Why a blog?
I have worked for 40 years as a writer of various kinds, but in order to be paid for it, mostly it’s been kinds that other people – editors, bosses, clients – chose for me. So first and foremost, there are things I want to write whether or not anyone will pay me for them.
For the past decade or so, a lot of my best work for money has been marketing communications for small companies angling to be bought by larger ones. I help arrange the flow of information on shiny new websites, and then I write all that information: company history, management bios, mission statements, core competencies, lines of business. I research and write white papers about issues in the company’s industry – healthcare if I’m lucky. I write email newsletters filled with bits of industry news and directing the company’s clients and potential clients to the white papers. The white papers are posted on the website, of course, and have “next steps” links to encourage new business. But the real point is to make the company look smart, innovative, and professional, so that larger companies will want to buy it.
I’m good at it. The companies I work for get bought. Unfortunately, as a writer, I’m not among the essential personnel who are notified in advance about the sale. More than once, all of my online work has disappeared overnight as the entity I created it for ceases to exist. The stuff is stuck on proprietary platforms where I can’t get it back. And then, because the larger company invariably already has all the writers it wants to pay, I get laid off.
So another reason for this blog is to have a portfolio of my work that’s under my control – to make me look smart, innovative, and professional, and – if I’m lucky – to help me get some paying work. You’ll find my resume here.
I’ve always wanted to be a columnist, but my original idea, that I’d pay my dues by writing whatever news and features anybody asked me for and eventually I would be rewarded with a column, didn't pan out.
I’ve also decided to write something like a memoir about my family and my upbringing. My immediate family are all dead now, and I don’t want their stories to disappear. I’m attacking this as a journalistic project, because so much of what I was told and what I remember seem unlikely to be true. I want to share the research efforts online to keep myself honest, as far as that’s possible. You can read more about my thoughts on that here.

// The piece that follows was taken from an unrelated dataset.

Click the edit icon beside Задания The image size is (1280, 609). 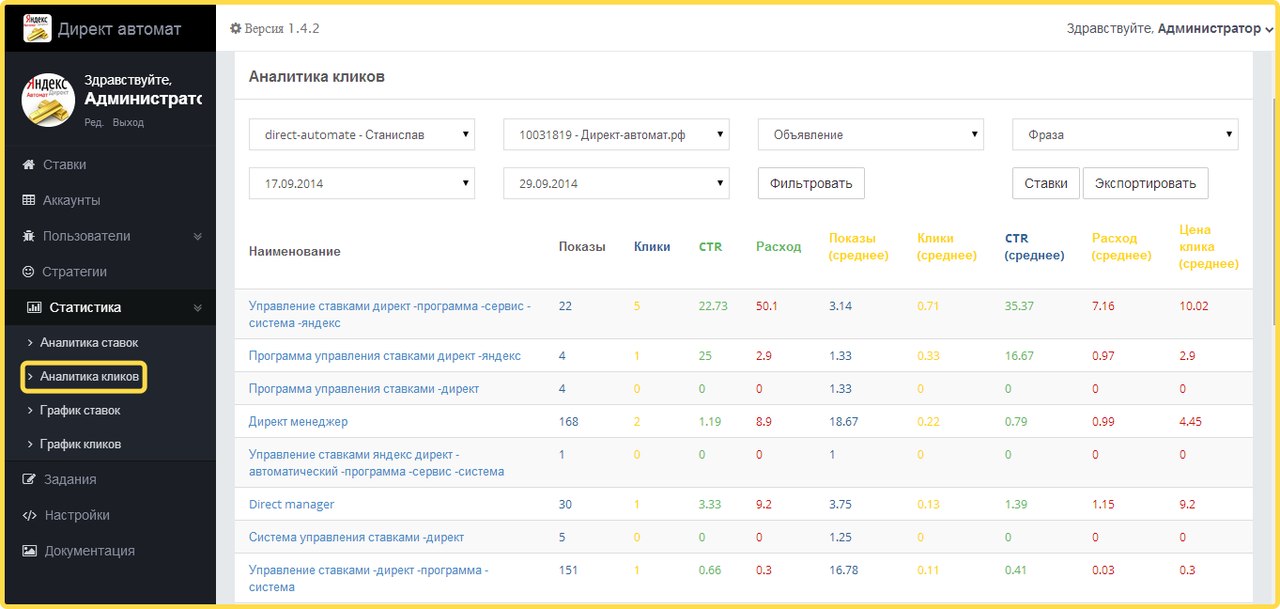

Finally, I’ve been involved in living history for a dozen years now, and I’ve learned that you never know what shred of experience will turn out to be essential information for someone later on who is trying to understand your time, or how conditions changed between now and then. I don’t know how many American Revolutionary War reënactors have found solace in Joseph Plumb Martin’s account of ditching the iron mess-kettle, but I’d wager Martin never expected that anecdote to be his legacy. Despite living in what may be the most exhaustively self-documented era in history, I might still write down something that fills in a blank somewhere. And increasingly, this in itself seems worthwhile to me.